Item position entries
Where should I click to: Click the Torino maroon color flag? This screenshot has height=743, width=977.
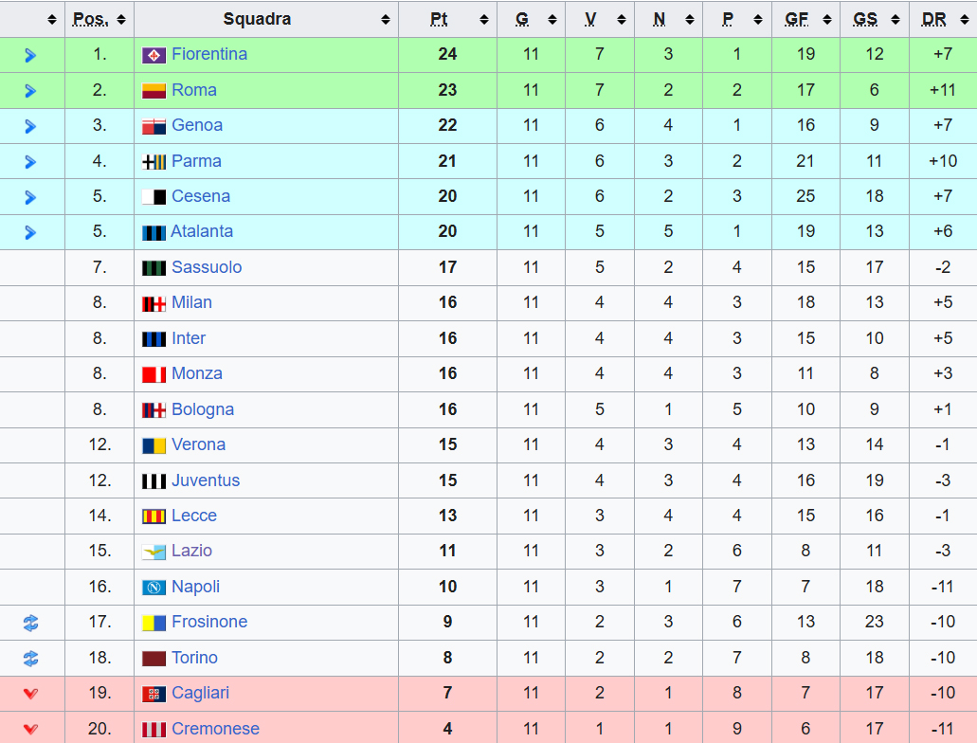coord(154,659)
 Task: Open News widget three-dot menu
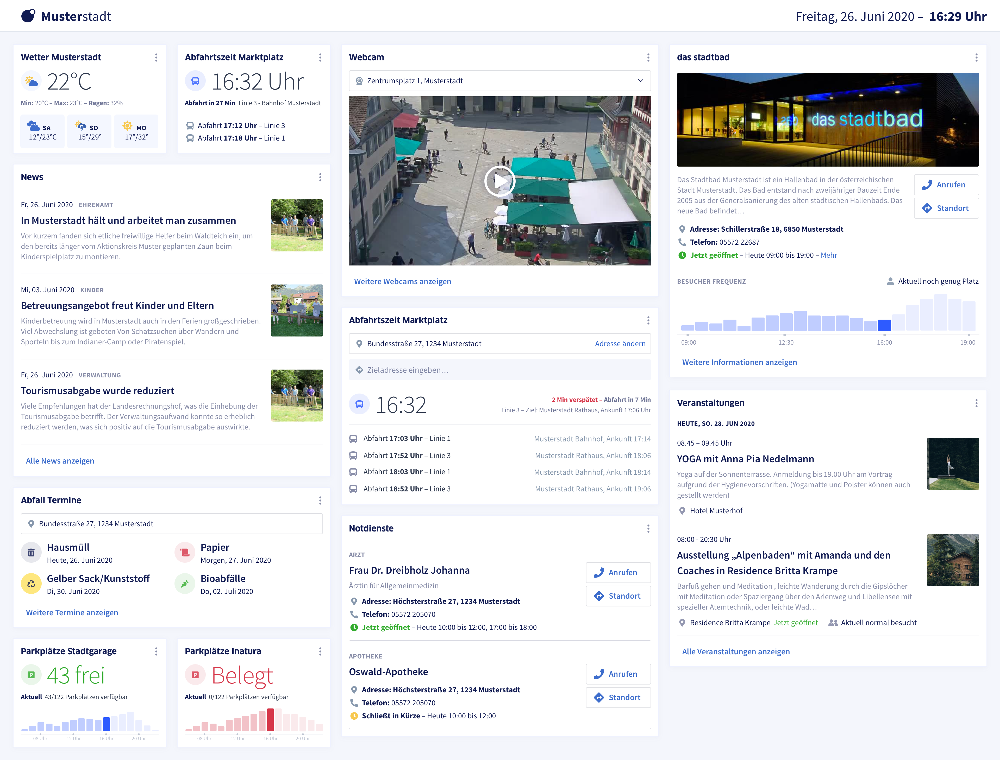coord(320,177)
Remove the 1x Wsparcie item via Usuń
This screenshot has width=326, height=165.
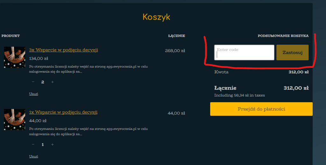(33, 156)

### GIVEN PROBLEM
Find every line of the data above that contains the word "screenshot", and copy each such line.

### EXERCISE OUTPUT
Where should I click to: Click the Torino maroon color flag? This screenshot has height=743, width=977.
This screenshot has width=326, height=165.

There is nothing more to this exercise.